- Directed by: Karin Julsrud
- Written by: Kjetil Indregard
- Starring: Reidar Sørensen Stig Henrik Hoff Lailia Goody
- Cinematography: Philip Øgaard
- Edited by: Sophie Hesselberg
- Release date: 26 December 1998;
- Running time: 100 minutes
- Country: Norway
- Language: Norwegian

= Bloody Angels =

1998 Norwegian thriller film

Bloody Angels (Norwegian: 1732 Høtten) is a 1998 Norwegian thriller film directed by Karin Julsrud, starring Reidar Sørensen, Stig Henrik Hoff and Lailia Goody.The film was Julsrud's directorial début

==Plot==
In the small village of Høtten, six months after the rape and murder of a 13-year-old girl, one of the suspects is found dead.

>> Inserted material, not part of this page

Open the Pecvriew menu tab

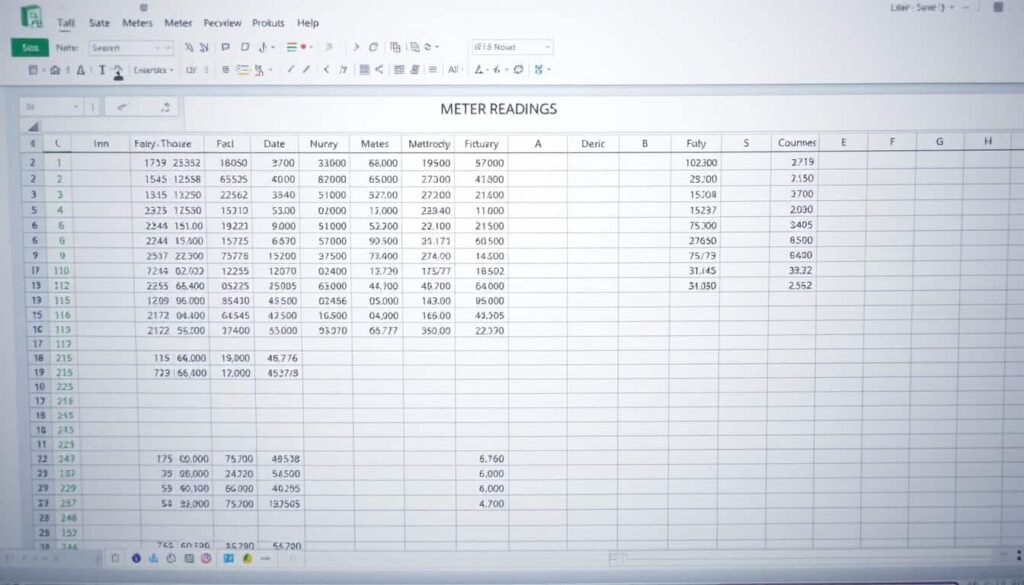222,22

Nicholas Ramm (Reidar Sørensen) has to investigate the crime.

==Reception==
Reviewers were split on the film, but generally not very positive. In a review for Norwegian newspaper Verdens Gang, Jon Selås gave the movie a "die throw" of one and called it a "speculative, purposeless and ice-cold miss". Eirik W. Alver of Dagbladet was slightly more satisfied with the film, giving it three points. Though he was not bored by the movie, he found the characters and the environment caricatured.